BRIEF:
Pull every line that includes the word "bookmarks" out of the data below and copy it.

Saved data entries
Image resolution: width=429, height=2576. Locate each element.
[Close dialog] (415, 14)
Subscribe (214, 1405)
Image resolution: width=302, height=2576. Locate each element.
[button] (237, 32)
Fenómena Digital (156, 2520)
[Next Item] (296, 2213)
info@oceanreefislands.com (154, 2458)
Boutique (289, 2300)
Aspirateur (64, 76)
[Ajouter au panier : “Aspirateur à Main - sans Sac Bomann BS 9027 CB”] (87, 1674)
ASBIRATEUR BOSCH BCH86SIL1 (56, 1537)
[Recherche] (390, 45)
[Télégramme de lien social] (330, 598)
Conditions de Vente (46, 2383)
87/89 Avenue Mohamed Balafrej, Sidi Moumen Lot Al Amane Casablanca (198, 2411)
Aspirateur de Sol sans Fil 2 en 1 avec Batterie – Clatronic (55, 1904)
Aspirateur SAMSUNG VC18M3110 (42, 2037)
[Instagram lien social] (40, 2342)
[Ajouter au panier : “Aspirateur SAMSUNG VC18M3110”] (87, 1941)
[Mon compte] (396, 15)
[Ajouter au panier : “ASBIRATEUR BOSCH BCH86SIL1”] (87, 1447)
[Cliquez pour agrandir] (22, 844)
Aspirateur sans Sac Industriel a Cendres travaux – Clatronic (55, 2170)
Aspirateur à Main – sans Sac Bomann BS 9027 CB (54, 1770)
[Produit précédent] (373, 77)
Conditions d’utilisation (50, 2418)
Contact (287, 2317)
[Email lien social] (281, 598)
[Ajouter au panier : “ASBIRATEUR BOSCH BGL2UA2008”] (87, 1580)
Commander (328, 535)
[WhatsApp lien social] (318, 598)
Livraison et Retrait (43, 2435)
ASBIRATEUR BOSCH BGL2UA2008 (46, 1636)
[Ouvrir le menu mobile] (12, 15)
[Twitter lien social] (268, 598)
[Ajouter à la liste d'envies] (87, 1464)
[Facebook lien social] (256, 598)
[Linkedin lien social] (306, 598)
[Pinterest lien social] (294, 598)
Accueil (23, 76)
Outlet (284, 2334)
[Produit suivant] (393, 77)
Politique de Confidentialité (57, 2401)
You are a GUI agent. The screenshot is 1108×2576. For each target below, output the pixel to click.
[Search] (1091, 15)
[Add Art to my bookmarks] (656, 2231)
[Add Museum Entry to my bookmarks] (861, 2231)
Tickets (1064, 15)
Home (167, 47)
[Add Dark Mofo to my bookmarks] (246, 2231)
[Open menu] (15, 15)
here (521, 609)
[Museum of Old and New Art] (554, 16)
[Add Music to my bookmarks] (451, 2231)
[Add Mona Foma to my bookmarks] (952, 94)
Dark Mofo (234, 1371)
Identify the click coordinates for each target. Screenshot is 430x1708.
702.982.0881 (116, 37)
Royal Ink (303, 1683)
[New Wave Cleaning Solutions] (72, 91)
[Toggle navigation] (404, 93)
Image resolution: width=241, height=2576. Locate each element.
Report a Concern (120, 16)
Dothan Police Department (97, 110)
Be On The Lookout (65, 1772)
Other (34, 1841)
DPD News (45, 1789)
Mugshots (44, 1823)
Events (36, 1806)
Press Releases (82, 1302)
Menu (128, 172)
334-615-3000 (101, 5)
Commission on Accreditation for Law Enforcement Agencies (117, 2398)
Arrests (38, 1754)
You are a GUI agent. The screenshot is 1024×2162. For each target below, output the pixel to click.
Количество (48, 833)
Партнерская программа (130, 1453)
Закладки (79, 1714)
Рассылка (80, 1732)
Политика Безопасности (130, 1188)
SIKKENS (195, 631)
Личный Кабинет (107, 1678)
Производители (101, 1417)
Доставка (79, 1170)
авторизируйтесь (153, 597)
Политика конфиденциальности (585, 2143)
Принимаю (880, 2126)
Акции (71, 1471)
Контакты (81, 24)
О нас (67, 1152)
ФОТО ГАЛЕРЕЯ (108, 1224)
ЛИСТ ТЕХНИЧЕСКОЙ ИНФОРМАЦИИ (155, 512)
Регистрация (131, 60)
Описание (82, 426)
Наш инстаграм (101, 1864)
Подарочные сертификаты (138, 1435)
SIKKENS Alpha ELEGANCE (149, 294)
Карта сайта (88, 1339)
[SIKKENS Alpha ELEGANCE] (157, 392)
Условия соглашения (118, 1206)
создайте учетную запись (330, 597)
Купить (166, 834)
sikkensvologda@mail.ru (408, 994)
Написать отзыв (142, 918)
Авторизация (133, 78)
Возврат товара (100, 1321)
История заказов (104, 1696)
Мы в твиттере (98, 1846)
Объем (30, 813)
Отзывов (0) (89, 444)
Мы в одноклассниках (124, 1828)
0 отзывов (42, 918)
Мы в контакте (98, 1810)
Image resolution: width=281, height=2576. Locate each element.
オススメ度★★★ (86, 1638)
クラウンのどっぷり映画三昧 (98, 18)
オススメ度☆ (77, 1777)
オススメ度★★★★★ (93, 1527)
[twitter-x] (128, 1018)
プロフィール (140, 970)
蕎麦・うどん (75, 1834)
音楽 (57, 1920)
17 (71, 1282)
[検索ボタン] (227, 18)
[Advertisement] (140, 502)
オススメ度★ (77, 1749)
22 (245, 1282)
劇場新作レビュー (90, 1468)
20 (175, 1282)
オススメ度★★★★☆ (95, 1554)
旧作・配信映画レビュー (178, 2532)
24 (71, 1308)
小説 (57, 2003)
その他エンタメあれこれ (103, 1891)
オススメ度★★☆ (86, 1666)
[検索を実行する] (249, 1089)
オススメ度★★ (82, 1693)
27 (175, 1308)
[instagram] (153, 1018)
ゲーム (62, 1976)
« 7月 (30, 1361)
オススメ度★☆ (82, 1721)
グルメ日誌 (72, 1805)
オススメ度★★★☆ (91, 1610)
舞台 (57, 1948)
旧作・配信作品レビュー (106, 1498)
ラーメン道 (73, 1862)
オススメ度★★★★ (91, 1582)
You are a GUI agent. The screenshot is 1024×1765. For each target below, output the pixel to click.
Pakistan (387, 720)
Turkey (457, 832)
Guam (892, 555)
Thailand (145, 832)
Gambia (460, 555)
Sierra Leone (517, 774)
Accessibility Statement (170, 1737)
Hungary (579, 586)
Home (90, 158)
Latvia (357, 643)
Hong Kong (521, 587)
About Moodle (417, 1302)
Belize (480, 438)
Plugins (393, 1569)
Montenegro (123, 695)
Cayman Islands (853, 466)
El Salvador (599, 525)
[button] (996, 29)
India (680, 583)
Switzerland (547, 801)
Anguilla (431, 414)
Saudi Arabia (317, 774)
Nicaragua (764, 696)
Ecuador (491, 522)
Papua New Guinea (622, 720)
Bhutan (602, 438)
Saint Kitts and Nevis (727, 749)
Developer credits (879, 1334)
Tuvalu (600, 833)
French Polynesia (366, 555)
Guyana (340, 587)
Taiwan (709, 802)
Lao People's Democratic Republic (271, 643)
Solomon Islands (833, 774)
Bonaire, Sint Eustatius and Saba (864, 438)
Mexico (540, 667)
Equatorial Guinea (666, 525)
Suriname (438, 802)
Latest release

RESPONSE TO THE TASK:
[Add Art to my bookmarks] (656, 2231)
[Add Museum Entry to my bookmarks] (861, 2231)
[Add Dark Mofo to my bookmarks] (246, 2231)
[Add Music to my bookmarks] (451, 2231)
[Add Mona Foma to my bookmarks] (952, 94)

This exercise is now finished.